The hexapod system is used for the fixation of open and closed fractures, limb lengthening by distraction, correction of bone deformities, and treatment of nonunions or pseudarthrosis of long bones.

The highlight of the hexapod system is a computer support, which sets new standards for precise preoperative planning. After entering the patient’s maladjustments, the program calculates the exact setting of the strut lengths, which are transmitted by the operator to the hexapod. In addition, the software creates a treatment guide, whereby the operator can determine the correction duration according to the indication [22].

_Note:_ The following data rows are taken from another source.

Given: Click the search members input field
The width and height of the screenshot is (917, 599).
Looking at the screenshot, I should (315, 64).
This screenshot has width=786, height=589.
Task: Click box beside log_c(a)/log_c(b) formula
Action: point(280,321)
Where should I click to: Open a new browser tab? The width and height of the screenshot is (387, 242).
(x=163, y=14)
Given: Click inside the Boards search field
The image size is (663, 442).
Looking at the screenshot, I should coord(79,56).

The external fixation consists of two components: the rings and the struts. The rings distinguish between full and 5/8 rings of different sizes. The struts consist of two aluminum telescopic tubes, one outer and one inner, which can be fixed in various lengths by means of a fixing screw and a clamping disk [22]. In general, the surgeon selects two rings, six struts, and six markers for the struts in preoperative planning. The individual struts are marked with numbers since here the fine adjustment takes place in the postoperative course.

In principle, the assembly of the hexapod is carried out in the same manner as the hybrid fixator with a fixation of the rings through wires brought into the tibia. The difference between these two fixation systems is that the hexapod system gives the surgeon the possibility of a distraction on the bone with its displaceable struts. The correction of the deformity is then performed postoperatively by stepwise strut adjustment according to the preoperatively defined protocol (Fig. 10.5).

Fig. 10.5
figure 5

Hexapod system using two full size rings (PD Dr. Marc Hanschen, Klinikum rechts der Isar, Munich)

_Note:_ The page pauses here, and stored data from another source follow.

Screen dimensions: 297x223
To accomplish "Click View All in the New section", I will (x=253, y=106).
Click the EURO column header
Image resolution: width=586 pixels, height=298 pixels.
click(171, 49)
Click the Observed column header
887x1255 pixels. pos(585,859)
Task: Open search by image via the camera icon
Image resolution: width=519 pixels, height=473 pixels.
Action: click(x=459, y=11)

10.3 Case: External Fixation of Proximal Tibia Fractures

A 58-year-old man (height 170 cm, weight 95 kg) suffered a car accident as a high-energy trauma on the highway as a driver of a truck. In the process, the driver was rescued by the fire department after the right lower leg was trapped. Initially the presentation took place in the nearest hospital with primary diagnosis and the placement of a split cast. The primary diagnostics showed a severe fracture of the proximal tibia (AO C3.3). The radiographs showed a massive dislocation of the tibial head (Fig. 10.6).

Fig. 10.6
figure 6

Case report of a proximal tibia fracture showing the complex soft tissue damage and the process of transfixation as well as final operative treatment with a double-plate osteosynthesis (PD Dr. Marc Hanschen, Klinikum rechts der Isar, Munich)

At the request of the patient, he was moved to our clinic. Here in the emergency room, clinically, a clearly complex soft tissue situation with stress bubbles and a massive contusion of the skin in the entire anterior knee area were shown (Fig. 10.6). There was no neuromuscular deficit.

For this reason, according to damage control surgery, transfixation was carried out by means of a knee joint-locking fixator. In the course of time, the soft tissue situation improved slowly.

Under careful conditioning of the leg and regular wound care, an improved soft tissue situation could ultimately be achieved so that the definitive operation could be carried out by means of a double-plate osteosynthesis in the interval about 3 weeks after primary care (Fig. 10.6).

The surgical wounds were dry and charmless. Motion capacity and sensibility were always intact. In the course the mobilization under physiotherapeutic guidance was begun. Initially a partial weight-bearing on crutches was prescribed for 8 weeks and a stepwise increased flexion by 30 degrees every 2 weeks under regular active and passive movement with a CPM (continuous passive motion). The patient could be discharged from the hospital after about 4 weeks stay in good general condition as well as good ROM of the right knee joint of flexion/extension 60/0/0.

In the follow-up examinations performed by us, a regular course was shown. Until the examination 1 year postoperatively, the patient reached a ROM of flexion/extension of 120/0/0 in the right knee joint with charmless skin conditions. Full load and safe walking were possible.